18. Some of the partners of the appellant and the respondent in the year 1942 were common. It would be more explicable and natural course of events that monies would be kept in deposit with the appellant in order to enable them to have financial accommodation without immediate worry of repayment. The mere fact that money in specie was not paid would not be destructive of deposit. The respondent acted as bankers. The way in which the respondent made entries in the pass book of the appellant is consistent with their roznamcha, khata and nakal bahi books. It was not a case of the respondent giving loan to the appellant for the obvious reason that the history of the transactions between the appellant and Lakshmi Rantan Cotton Mills shows that the appellant had to be put on a footing of financial stability by giving the appellant the use of the sum of Rs. 4,00,000 for a long time. The absence of any negotiable instrument is significant. A hundi or a promissory note would have been consistent with the case of a loan. The relationship between the parties, the surrounding circumstances at the time of the transaction, the pecuniary position of the appellant are all overwhelming features to corroborate the oral as well as the documentary evidence of the respondent that the amount was deposited with the appellant.
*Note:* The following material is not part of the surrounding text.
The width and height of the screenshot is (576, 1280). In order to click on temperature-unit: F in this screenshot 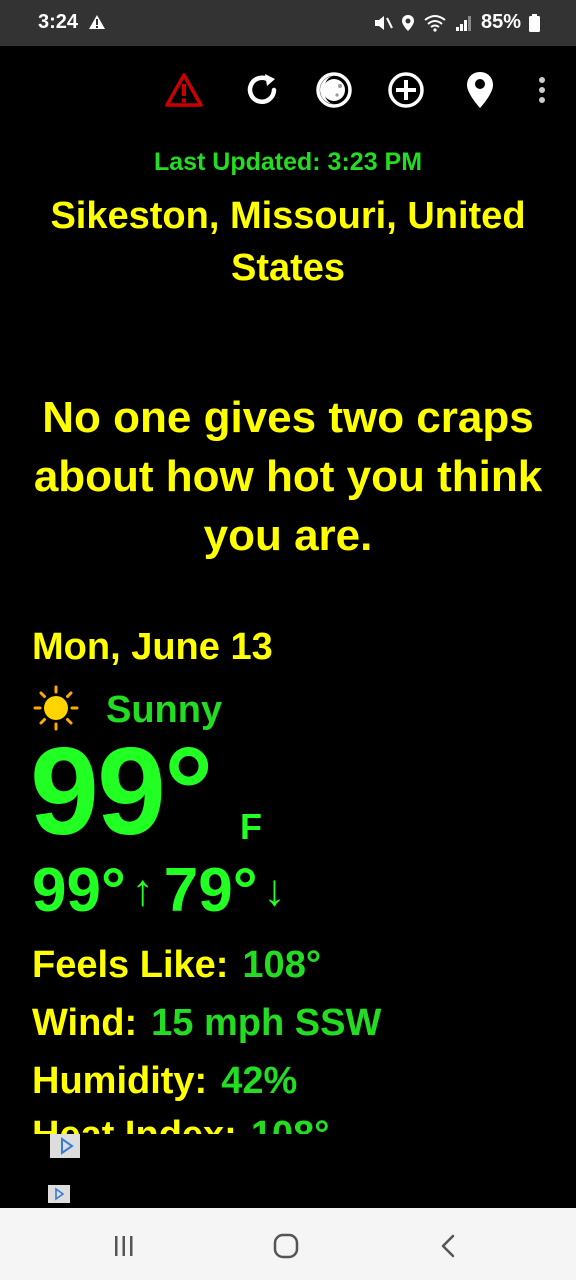, I will do `click(251, 826)`.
19. The award dated 18 January, 1944 has also a tale to tell. There were disputes between the partners of the various businesses in which the Singhania and Gupta groups were interested. These disputes were before the arbitratOrs. One of the terms in the award was that the award in respect of Lakshmi Ratan Cotton Mills and India Supplies 'do not cover the advances which either party or their separate firms may have made to all or any of them or their moneys which may be in deposit with them and they shall be payable and paid in their usual course'. This direction in the award shows that there were advances which were in the nature of deposit and were not covered by the award. The award would have evidentiary value to show as to how the parties treated and understood their financial dealings.

20. It is also significant that when the respondent demanded the money by a letter dated 27 April 1953 (Ex. 7) the appellant in their reply dated 5/6 May, 1953 (Ex. 6) totally denied the claim. The respondent set out all the facts of deposit of the money with the appellant. The appellant never said that it was a case of advancing loan. The non-production of the appellant's accounts coupled with the appellants staying away from the witness box indicates the inherent infirmities in the appellant's case.
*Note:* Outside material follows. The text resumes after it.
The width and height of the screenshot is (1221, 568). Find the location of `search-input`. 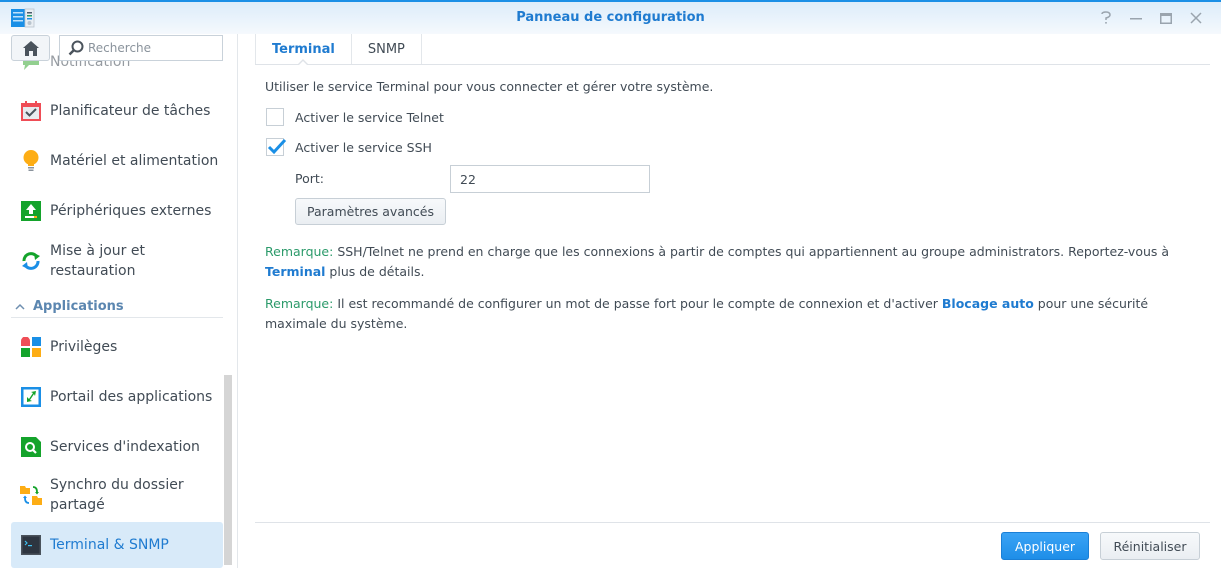

search-input is located at coordinates (153, 48).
21. Counsel for the appellant contended that there was a demand for a part of the amount in the year 1943 because Padampat Singhania said that there was demand in the month of October, 1943 and therefore limitation would start from that date. The view of Calcutta, Bombay and Madras High Courts is that there must be an unqualified demand for the whole sum before the limitation can star in case of demand for return of the amount deposited. (See Jogendranath Chokerbutty v. Dinkar A.I.R. 1921 Cal. 644 Ram Motigauri v. Naranji A.I.R. 1927 Bom. 362 and Subbaih Chetty and Ors. v. Visalakshi Achi) A.I.R. 1932 Mad. 685. That is the correct position in law. Counsel for the appellant did not contend to the contrary in view of the consensus of opinion of the different High Courts. It is also important to bear in mind that a demand in the year 1943 for a part of the amount would not be effective because there were common partners in the firms of the respondent and the appellant.

22. For these reasons we are of opinion that the High Court was correct in decreeing the suit. The appeal therefore fails and is dismissed with costs.